White Shirt Day: Celebrate Union Workers’ Struggle for Fair Treatment

Tomorrow, February 11, is White Shirt Day, a day to honor workers who participated in a 1937 strike that led to the unionization of the entire U.S. auto industry.


In 1948, Bert Christenson, a member of the United Auto Workers (UAW) union, started the tradition of wearing white shirts every February 11 as a way to commemorate the end of the Flint Sit-Down Strike. White shirts are worn to show that “blue-collar” workers deserve the same respect and recognition as their “white-collar,” management counterparts.

The Flint Sit-Down strike began on December 30, 1936, at a General Motors Corporation (GM) plant in Flint, Mich., and ended 44 days later on February 11, 1937. A “sit-down” strike is when workers physically take over a plant or factory and keep management out until the workers’ demands are met.


At the time, the UAW was less than two years old and very small.  Union leaders decided the only way to unionize all U.S. autoworkers would be to go after GM, which was then the largest car company in the country.

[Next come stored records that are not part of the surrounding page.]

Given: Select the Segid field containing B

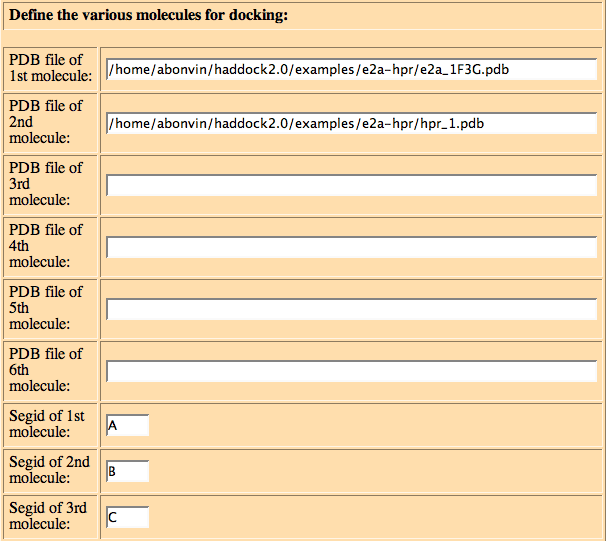Looking at the screenshot, I should [x=128, y=471].
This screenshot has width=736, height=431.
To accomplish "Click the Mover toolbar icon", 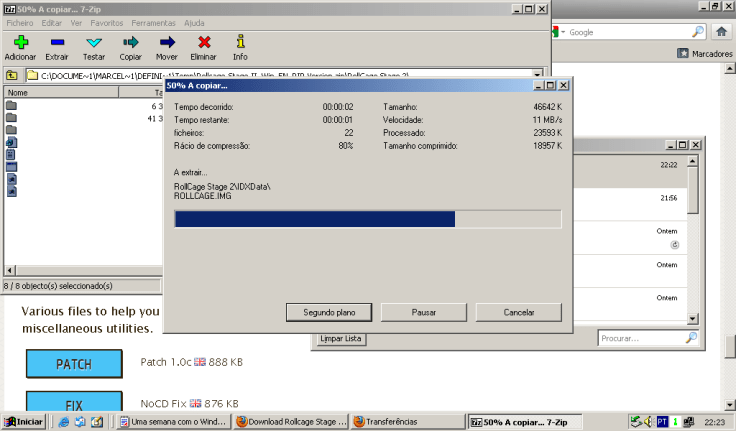I will point(167,42).
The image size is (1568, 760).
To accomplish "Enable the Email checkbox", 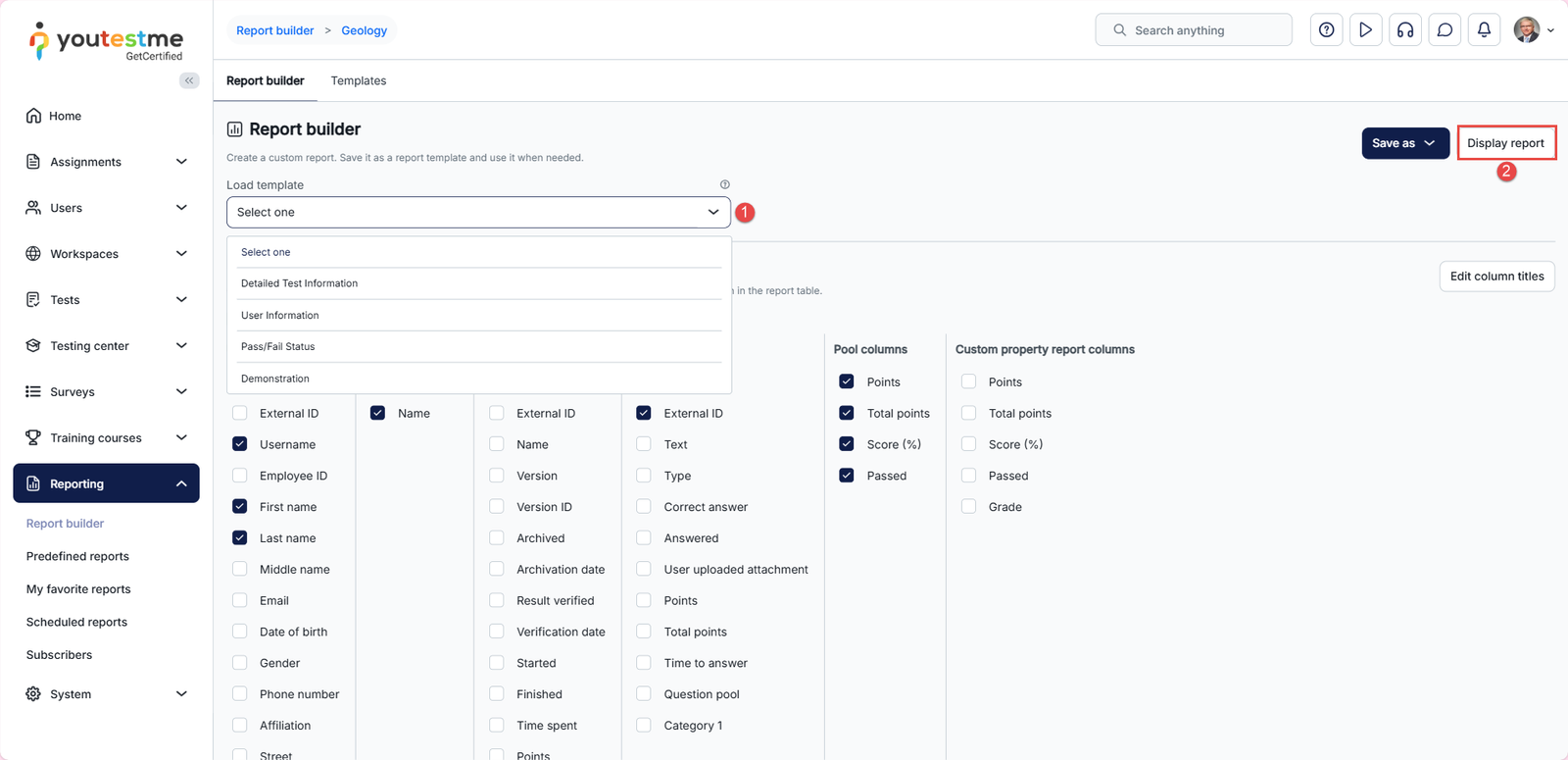I will (x=240, y=600).

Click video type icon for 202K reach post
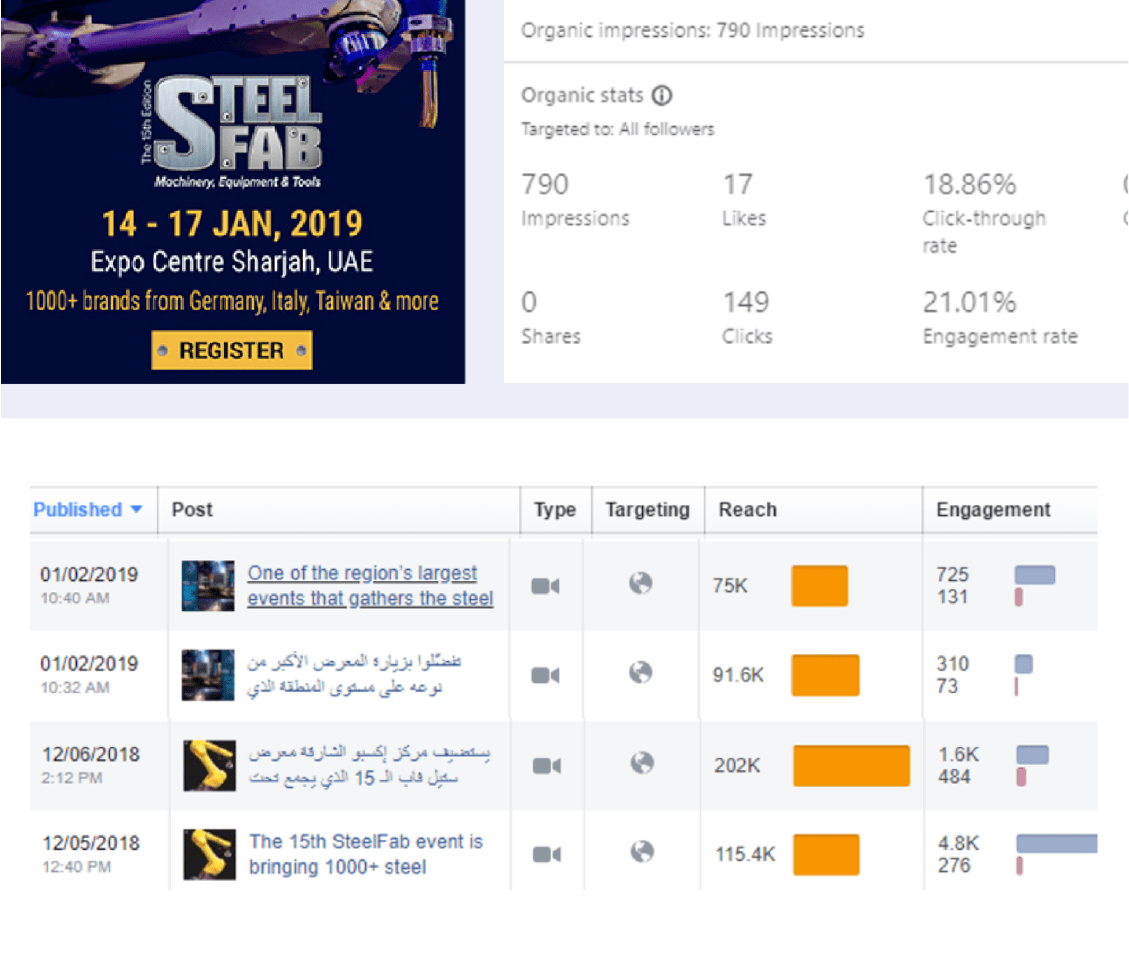tap(546, 766)

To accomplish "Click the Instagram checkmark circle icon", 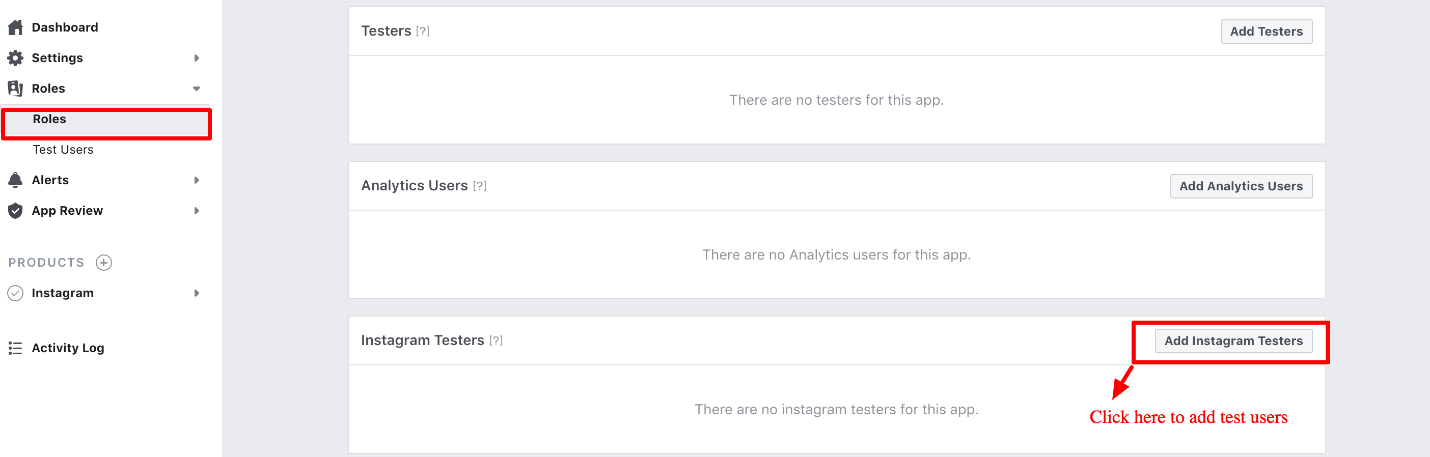I will pyautogui.click(x=15, y=293).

They choose the Flint plant because it was one of only two GM factories that produced the dies needed to make car body components at other factories. This would keep GM from simply moving production to another one of their factories.


The agreement between GM and the UAW that ended the strike gave the UAW sole bargaining rights for all GM workers, and eventually led to the unionization of the entire auto industry. Today, the UAW has more than 500,000 members, and is one of the largest and most diverse unions in North America. 


Wear your white shirt tomorrow to honor the Flint strikers and all union workers.